The Most Valuable Prize

Michelin Bib Gourmand awardees have been recognized for their Middle Eastern cooking – a category for restaurants that offer a three-course gourmet experience that costs an average of 250 dirhams. Winners include family-style Levantine restaurants Bait Maryam and Al Khayma, with rustic Emirati cooking.

Interestingly, restaurants with a Bib Gourmand distinction have created a successful niche for themselves. Far from being a Michelin sideline, they are being enjoyed as Instagrammable spaces for a special dining experience — perhaps without the austerity of a Michelin star card.

A prime example is Fi’lia on the 70th floor of the splendid new SLS Dubai hotel. This trendy eatery offers “fresh ingredients from wood-fired and ovens, handmade breads and pastas” with a distinctly upscale vibe. Think gnocci and caviar with rosemary butter, and 1kg of salted bran.

The management at Fi’lia is very pleased with their culinary ranking.
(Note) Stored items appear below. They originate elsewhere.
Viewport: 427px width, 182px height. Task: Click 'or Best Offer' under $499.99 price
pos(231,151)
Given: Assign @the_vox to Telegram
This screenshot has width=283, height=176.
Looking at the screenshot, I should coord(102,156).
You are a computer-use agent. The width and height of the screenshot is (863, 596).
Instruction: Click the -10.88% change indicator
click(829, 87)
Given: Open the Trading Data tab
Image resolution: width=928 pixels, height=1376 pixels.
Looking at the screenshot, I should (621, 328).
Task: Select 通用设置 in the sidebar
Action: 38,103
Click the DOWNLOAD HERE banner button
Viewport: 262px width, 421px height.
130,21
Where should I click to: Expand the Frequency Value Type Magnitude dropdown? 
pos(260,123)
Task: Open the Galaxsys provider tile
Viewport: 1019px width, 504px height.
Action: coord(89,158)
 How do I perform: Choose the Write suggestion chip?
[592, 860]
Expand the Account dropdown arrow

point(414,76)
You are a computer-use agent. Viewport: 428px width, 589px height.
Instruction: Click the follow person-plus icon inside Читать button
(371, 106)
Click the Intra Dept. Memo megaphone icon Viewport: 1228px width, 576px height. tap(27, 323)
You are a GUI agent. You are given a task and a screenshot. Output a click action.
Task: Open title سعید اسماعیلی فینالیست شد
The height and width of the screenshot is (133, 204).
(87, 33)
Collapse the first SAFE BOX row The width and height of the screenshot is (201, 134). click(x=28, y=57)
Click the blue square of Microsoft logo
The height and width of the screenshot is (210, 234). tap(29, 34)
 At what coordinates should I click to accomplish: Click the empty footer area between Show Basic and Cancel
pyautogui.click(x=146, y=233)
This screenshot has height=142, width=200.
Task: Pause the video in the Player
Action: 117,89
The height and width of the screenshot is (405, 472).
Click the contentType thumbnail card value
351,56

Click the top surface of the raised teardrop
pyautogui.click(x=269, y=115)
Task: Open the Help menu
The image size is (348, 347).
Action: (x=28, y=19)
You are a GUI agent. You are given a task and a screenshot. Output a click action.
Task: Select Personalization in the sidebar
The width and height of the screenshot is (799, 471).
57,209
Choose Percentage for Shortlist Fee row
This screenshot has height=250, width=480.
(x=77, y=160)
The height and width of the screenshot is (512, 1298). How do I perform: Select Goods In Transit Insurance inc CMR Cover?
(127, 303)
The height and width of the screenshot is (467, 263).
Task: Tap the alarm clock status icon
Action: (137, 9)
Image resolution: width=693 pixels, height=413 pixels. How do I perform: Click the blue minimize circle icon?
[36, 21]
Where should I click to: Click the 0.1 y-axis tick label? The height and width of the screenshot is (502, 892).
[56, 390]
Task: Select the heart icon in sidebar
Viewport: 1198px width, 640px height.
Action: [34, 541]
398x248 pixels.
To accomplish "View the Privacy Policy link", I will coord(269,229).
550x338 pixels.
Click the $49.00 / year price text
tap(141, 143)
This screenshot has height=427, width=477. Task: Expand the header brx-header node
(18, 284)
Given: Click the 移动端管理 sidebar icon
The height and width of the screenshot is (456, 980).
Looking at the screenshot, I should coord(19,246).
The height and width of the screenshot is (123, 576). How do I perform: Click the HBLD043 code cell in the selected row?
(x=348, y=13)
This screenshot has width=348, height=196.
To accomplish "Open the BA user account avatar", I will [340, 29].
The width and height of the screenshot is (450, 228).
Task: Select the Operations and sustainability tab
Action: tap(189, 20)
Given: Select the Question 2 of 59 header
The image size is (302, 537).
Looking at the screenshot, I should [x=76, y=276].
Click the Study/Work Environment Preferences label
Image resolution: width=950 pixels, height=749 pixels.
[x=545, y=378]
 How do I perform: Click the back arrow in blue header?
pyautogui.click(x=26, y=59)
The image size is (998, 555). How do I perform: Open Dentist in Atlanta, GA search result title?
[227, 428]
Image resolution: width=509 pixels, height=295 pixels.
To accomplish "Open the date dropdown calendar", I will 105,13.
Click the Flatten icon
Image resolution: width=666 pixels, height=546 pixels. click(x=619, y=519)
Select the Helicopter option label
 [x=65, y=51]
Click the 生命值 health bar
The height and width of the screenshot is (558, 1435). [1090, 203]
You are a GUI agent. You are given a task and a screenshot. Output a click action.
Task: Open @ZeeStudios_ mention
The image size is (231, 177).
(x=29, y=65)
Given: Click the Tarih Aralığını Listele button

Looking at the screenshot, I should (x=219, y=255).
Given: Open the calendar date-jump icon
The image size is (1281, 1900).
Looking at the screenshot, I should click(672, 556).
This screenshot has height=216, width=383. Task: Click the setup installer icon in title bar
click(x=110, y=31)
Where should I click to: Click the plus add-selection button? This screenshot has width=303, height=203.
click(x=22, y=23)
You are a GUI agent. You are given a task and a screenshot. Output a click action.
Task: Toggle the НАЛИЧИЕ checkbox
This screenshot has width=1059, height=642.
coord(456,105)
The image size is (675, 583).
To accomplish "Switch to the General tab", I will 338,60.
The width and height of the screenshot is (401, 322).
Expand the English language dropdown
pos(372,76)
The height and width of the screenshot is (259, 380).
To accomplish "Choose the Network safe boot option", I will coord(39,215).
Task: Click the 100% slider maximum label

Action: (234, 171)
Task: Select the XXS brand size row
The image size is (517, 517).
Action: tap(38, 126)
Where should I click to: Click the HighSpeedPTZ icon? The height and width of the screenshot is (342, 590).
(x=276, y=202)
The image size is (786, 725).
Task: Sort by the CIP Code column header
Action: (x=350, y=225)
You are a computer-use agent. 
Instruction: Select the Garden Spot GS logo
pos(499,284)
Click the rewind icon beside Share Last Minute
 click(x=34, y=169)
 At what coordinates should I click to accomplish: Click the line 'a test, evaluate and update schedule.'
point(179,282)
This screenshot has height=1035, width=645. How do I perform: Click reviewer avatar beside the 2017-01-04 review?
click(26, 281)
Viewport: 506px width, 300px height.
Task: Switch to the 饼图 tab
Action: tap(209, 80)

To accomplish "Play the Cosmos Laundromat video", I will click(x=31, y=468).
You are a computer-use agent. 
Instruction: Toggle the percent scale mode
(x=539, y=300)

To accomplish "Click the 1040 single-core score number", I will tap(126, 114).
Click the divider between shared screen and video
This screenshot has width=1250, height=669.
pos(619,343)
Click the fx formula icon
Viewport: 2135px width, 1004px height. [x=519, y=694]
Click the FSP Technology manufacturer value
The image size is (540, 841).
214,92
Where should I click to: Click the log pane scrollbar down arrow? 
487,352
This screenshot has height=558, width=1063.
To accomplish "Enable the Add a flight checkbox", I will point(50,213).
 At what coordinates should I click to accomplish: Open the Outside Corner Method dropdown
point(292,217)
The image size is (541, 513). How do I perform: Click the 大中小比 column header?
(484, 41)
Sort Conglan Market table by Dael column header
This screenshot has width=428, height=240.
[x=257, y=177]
“Our goal was never towards a Michelin star, and we are pretty realistic about that,” Claudio Cardoso, culinary director of the SLS Dubai hotel, told CNBC.

“On the other hand, having Bib Gourmand really reflects Fi’lia’s always-on goal, affordable food with good quality ingredients. It’s all about delicious food that everyone can afford. felt… the same way our mother used to.”

And with this culinary boost to the UAE’s tourism sector, the leaders announced plans to boost the tourism industry and increase the sector’s contribution to the national GDP from the current 177 billion UAE dirhams to a whopping 450 billion dirhams by 2031.

According to Economy Minister Abdullah bin Touq Al Marri, the strategy plans to attract investments worth 100 billion dirhams and bring 40 million guests to the region.